The Transportation Jalopy

Article excerpt

From its creation, the U.S. Department of Transportation has been an intellectual desert and a spending spigot. Few Americans realize that the federal highway program over which it presides is our largest aid program, dwarfing expenditures for things like education, housing, and medical research. And the department has many dark corners.

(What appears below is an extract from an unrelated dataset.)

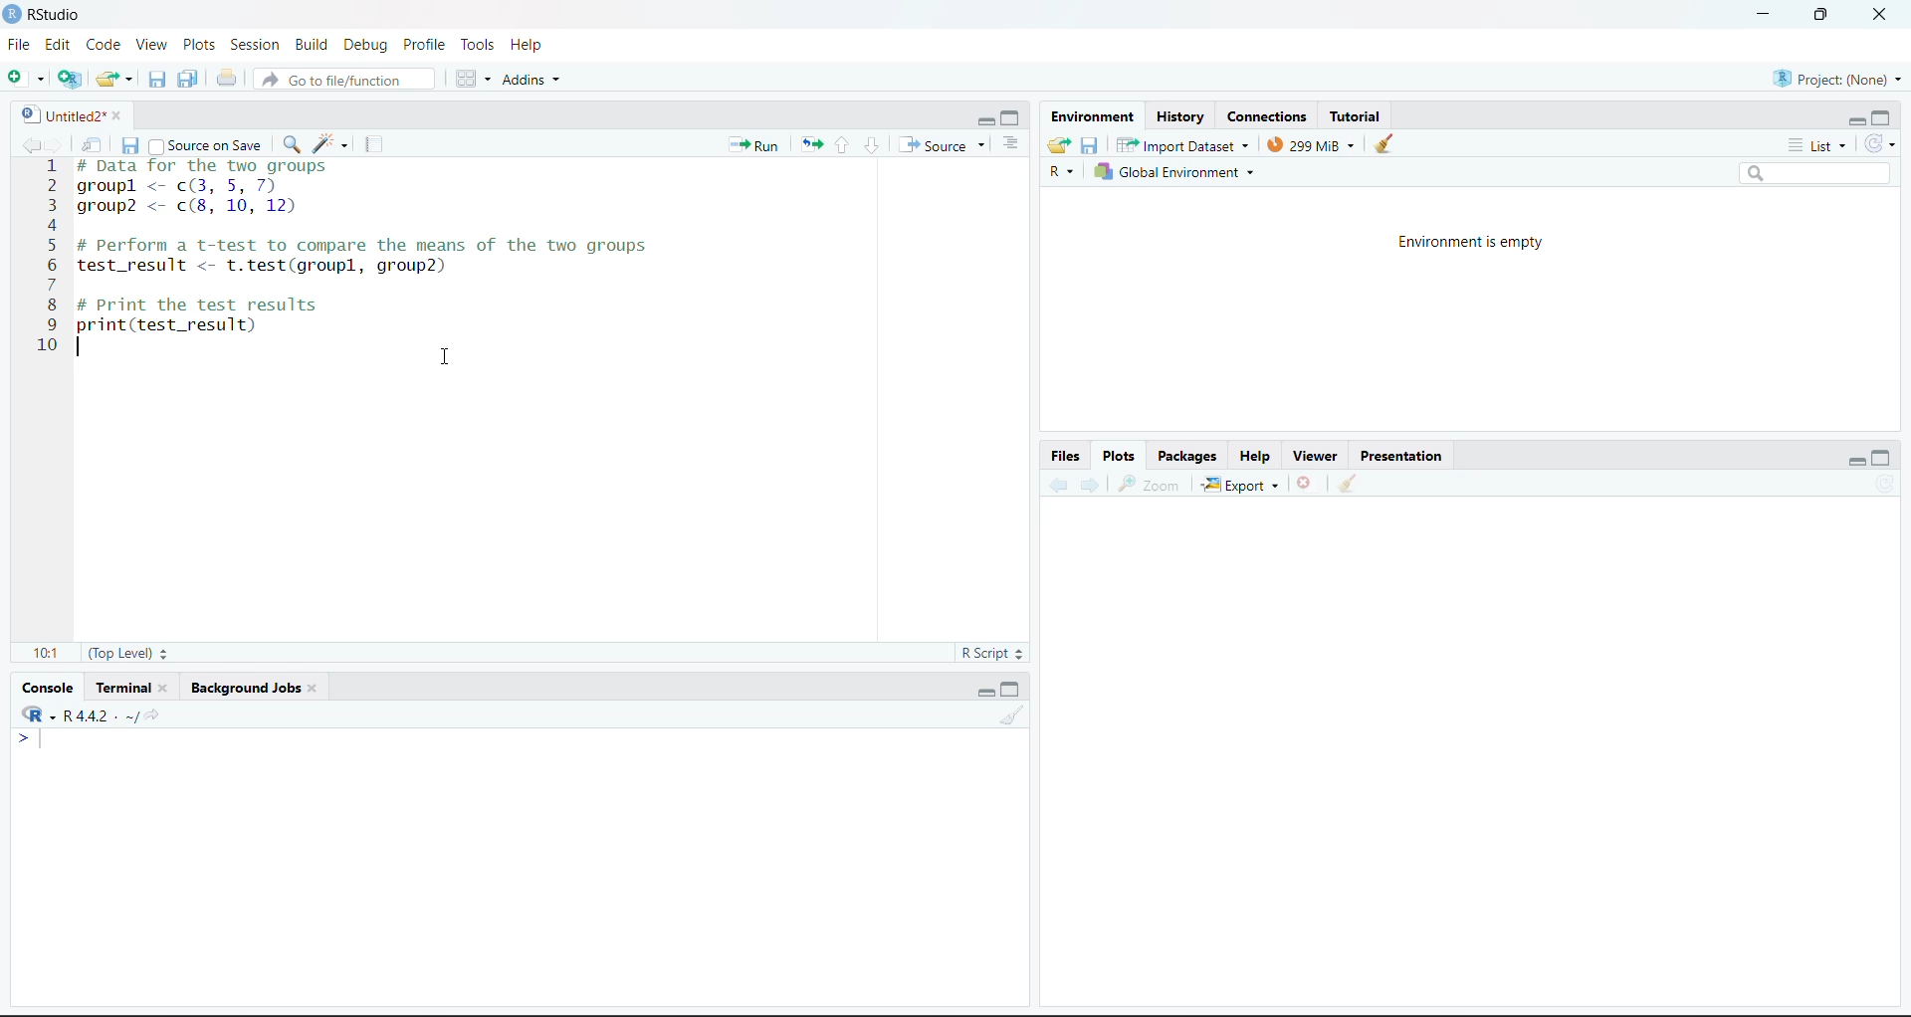  What do you see at coordinates (151, 43) in the screenshot?
I see `View` at bounding box center [151, 43].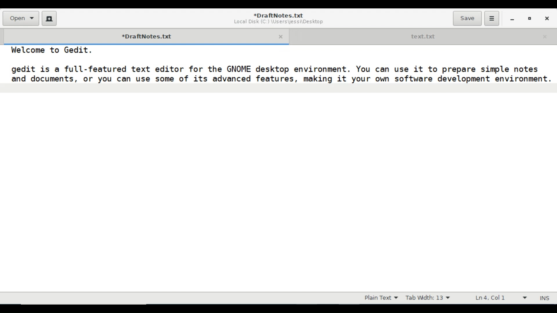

* Cost-raising regulations. The federal highway act is now an alluvial deposit of regulatory requirements which increase construction costs: Federal prevailing-wage laws, competitive bidding and bid-protest regulations, planning bureaucracies, and Buy American requirements prevent all but the largest, most bureaucratized contractors from competing. Efforts to compensate for these regulations' effects by having minority and small business set-asides just erect more barriers.

* Mass transit boondoggles. The department's mass transit subsidies favor inflexible rail systems, partly because contractors love their huge construction costs. Meanwhile, privatization of bus systems is made virtually impossible. Mandates require many city vehicles to be able to handle disabled riders, instead of allowing less costly, more demand-responsive van systems. No effort is made to persuade states and localities to abandon taxicab licensing systems that discourage cab competition and service in low-income neighborhoods.

* Perverse incentives. Since the department requires only a 20 percent matching contribution for most transportation projects, any federally aided highway project is a windfall for the state sponsoring it, and expensive local projects of marginal value are encouraged. …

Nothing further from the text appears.